*Available data*
= Beginning of Section =

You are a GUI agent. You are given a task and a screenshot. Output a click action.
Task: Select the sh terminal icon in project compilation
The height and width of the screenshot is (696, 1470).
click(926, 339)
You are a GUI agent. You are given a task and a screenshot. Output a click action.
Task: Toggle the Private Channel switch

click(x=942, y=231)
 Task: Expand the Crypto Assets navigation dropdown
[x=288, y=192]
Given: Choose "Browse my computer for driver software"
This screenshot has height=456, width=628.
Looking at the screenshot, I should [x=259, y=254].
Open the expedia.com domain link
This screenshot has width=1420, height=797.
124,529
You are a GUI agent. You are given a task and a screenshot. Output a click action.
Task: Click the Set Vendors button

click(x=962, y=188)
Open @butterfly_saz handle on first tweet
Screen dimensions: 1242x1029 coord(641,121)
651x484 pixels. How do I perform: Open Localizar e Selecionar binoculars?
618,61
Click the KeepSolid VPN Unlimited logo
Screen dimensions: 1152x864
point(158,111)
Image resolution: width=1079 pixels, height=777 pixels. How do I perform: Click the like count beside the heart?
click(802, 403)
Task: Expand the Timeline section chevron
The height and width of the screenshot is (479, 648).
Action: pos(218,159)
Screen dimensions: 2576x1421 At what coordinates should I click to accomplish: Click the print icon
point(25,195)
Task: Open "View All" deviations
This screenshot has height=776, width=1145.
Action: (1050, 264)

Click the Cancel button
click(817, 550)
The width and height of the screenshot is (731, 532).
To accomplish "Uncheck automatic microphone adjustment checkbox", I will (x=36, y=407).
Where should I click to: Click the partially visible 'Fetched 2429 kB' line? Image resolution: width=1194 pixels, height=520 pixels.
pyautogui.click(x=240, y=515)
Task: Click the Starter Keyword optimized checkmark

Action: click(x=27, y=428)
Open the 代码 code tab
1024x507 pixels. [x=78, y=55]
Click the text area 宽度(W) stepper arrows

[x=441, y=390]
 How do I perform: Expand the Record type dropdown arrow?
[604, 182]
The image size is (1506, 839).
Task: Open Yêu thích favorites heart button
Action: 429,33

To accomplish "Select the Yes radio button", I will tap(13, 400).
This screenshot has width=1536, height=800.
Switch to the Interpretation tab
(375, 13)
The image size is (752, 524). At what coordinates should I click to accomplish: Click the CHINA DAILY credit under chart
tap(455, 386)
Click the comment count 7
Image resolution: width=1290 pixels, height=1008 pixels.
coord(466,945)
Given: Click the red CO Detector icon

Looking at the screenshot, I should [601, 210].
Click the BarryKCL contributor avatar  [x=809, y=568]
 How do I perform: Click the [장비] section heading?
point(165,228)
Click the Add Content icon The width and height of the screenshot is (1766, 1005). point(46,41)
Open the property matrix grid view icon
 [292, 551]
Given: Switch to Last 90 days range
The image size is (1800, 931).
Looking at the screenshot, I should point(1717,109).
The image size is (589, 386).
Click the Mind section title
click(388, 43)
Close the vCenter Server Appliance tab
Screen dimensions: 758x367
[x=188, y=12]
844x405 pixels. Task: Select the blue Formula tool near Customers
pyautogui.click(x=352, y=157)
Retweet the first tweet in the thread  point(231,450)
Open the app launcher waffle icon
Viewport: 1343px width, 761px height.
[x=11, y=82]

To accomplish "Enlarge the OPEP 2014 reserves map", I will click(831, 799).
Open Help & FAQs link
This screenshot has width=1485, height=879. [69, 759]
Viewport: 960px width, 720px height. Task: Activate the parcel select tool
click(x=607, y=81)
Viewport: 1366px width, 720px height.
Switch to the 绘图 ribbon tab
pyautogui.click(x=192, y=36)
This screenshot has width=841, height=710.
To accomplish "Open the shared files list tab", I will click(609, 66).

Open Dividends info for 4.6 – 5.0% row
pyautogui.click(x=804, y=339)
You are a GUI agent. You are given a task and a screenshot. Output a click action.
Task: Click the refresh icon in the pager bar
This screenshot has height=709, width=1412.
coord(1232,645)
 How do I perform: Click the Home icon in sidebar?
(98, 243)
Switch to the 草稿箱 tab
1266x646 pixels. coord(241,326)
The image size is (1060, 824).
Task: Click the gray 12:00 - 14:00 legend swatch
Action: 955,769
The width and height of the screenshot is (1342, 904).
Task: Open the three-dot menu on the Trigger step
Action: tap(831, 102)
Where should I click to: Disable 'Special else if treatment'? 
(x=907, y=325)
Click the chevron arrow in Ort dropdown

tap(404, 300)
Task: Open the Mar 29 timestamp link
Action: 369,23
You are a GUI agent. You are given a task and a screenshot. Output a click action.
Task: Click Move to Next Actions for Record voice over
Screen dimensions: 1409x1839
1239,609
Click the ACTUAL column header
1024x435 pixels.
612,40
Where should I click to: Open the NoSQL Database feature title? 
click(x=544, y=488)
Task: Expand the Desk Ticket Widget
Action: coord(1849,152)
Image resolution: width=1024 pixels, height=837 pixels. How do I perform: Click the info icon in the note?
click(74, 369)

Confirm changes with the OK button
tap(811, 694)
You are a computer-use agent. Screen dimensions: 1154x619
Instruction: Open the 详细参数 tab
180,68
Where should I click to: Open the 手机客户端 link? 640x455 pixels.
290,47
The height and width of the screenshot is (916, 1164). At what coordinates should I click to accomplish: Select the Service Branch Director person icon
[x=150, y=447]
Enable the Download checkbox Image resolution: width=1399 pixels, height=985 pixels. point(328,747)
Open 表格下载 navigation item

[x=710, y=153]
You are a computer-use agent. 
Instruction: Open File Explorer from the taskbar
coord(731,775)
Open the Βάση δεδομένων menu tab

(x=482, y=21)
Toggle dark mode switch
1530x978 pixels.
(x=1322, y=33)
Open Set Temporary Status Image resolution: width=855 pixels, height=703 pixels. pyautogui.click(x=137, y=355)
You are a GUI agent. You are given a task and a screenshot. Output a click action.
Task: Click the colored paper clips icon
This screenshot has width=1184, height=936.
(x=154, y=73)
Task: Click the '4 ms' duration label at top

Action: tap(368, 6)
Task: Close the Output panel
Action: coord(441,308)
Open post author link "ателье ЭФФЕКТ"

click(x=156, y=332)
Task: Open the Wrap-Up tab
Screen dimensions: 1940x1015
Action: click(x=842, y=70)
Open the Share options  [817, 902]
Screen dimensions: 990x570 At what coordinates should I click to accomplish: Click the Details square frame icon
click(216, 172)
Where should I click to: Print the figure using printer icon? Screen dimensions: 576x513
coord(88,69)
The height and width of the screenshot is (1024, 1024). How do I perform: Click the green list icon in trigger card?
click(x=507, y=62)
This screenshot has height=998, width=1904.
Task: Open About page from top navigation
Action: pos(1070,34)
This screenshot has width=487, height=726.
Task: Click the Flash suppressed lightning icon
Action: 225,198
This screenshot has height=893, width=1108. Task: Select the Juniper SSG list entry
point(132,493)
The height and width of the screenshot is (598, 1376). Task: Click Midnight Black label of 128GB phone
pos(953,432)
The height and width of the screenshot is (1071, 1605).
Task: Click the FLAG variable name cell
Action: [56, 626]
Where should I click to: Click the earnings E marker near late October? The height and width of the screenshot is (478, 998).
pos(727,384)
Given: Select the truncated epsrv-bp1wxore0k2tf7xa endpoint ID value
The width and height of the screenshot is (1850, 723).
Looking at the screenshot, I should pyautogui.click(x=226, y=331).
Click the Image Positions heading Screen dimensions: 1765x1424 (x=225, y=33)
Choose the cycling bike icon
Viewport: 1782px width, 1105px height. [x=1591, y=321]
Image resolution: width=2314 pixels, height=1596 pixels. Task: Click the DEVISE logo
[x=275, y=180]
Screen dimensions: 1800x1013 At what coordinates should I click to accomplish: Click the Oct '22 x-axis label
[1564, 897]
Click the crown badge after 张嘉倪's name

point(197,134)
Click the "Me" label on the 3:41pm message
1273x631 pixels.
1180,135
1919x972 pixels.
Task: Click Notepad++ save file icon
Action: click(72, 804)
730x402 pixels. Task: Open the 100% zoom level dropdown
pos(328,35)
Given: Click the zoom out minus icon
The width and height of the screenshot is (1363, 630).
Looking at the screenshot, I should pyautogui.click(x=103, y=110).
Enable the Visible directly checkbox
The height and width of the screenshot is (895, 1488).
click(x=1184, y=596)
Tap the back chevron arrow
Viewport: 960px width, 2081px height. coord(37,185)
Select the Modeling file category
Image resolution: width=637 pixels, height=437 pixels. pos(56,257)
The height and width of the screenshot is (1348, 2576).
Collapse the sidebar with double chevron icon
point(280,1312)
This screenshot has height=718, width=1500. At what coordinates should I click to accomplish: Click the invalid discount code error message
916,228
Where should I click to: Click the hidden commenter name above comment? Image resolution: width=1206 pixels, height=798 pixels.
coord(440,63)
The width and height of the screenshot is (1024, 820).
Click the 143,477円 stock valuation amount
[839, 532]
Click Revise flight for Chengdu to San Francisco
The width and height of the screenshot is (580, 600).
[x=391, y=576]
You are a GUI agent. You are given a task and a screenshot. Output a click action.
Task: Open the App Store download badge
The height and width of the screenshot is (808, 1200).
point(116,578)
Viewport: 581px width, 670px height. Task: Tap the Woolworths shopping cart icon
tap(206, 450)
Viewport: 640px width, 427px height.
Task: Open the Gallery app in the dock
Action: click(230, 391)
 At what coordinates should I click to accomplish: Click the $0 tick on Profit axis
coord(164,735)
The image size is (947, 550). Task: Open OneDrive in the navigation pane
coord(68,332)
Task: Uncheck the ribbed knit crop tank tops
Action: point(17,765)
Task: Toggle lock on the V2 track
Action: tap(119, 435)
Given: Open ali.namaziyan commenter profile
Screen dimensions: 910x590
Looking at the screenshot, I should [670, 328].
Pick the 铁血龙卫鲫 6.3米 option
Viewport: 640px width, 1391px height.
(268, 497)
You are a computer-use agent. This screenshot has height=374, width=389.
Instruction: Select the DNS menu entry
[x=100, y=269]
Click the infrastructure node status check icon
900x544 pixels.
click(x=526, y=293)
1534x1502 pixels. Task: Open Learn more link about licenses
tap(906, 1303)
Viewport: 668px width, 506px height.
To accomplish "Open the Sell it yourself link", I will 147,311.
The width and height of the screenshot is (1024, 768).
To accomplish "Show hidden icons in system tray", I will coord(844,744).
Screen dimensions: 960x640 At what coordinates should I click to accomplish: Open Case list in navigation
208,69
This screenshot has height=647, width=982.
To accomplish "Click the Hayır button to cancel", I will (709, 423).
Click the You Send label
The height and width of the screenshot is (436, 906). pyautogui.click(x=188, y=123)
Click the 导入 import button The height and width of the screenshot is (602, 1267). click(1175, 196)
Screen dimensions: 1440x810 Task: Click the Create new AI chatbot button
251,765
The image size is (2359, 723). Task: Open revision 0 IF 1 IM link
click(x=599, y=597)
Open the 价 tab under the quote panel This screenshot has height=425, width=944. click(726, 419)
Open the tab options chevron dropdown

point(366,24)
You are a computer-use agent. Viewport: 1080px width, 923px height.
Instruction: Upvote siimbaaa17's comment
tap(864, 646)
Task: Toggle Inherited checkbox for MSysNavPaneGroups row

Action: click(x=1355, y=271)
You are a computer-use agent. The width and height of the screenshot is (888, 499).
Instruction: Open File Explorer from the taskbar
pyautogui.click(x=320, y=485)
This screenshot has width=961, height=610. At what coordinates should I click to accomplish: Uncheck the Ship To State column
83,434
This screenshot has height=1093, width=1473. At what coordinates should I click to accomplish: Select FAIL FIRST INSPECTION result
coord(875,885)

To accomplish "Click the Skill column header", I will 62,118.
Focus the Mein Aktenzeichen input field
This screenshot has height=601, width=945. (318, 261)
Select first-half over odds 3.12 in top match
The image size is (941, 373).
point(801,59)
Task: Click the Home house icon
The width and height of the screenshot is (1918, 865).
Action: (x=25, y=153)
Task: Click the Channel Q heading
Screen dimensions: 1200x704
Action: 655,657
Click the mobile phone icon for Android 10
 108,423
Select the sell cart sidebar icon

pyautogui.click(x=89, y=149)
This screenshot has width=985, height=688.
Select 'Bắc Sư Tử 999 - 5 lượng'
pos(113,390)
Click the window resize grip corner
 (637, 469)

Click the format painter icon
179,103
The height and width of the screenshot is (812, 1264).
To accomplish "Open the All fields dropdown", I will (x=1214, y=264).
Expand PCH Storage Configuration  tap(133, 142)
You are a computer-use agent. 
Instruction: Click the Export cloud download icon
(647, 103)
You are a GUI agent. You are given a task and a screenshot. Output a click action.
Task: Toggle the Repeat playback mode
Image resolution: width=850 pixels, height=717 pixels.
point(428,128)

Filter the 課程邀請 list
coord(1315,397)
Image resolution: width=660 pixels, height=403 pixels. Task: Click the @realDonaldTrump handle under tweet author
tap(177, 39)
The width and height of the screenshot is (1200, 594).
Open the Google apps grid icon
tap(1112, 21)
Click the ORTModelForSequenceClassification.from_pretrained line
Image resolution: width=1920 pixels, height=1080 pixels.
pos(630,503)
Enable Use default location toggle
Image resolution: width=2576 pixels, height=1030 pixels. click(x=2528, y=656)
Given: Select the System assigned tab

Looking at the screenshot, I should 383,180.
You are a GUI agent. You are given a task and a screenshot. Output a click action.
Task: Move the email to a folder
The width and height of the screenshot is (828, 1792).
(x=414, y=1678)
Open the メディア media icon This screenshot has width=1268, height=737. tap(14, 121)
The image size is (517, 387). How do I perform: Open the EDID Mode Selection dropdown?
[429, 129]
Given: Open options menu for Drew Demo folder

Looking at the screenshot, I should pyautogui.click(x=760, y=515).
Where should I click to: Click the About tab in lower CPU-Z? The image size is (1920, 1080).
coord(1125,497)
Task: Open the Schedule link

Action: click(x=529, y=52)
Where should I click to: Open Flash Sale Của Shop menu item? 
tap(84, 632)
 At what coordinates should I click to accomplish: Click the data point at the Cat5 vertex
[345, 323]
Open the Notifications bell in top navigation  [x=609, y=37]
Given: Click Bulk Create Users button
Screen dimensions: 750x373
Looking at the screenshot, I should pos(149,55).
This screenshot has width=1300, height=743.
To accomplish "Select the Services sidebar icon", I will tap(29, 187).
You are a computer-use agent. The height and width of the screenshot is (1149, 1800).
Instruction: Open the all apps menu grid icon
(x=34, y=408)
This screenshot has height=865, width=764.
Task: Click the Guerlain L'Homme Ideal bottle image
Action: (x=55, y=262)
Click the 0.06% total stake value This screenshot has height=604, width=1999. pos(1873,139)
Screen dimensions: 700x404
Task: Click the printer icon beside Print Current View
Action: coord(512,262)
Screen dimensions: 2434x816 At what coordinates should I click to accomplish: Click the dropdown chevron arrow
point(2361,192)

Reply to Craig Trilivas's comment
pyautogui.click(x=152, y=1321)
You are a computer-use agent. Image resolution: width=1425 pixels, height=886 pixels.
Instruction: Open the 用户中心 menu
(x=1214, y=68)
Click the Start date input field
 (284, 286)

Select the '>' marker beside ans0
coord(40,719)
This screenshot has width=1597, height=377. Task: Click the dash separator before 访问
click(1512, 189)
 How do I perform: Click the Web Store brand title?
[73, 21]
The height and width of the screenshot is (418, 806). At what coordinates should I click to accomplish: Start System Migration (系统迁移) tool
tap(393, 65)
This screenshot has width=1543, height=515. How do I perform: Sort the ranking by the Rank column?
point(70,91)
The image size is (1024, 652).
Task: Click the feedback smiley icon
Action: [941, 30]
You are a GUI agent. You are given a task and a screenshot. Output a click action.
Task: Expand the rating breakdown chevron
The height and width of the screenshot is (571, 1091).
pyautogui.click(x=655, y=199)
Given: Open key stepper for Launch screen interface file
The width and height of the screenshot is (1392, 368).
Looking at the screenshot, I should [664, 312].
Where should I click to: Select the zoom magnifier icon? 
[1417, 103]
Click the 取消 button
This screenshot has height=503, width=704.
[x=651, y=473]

= End of Section =

*Required action*
Return exactly what appears in the records from the line with "Given: Open key" through the final line, and nothing else.

*Worked solution*
Given: Open key stepper for Launch screen interface file
The width and height of the screenshot is (1392, 368).
Looking at the screenshot, I should [664, 312].
Where should I click to: Select the zoom magnifier icon? 
[1417, 103]
Click the 取消 button
This screenshot has height=503, width=704.
[x=651, y=473]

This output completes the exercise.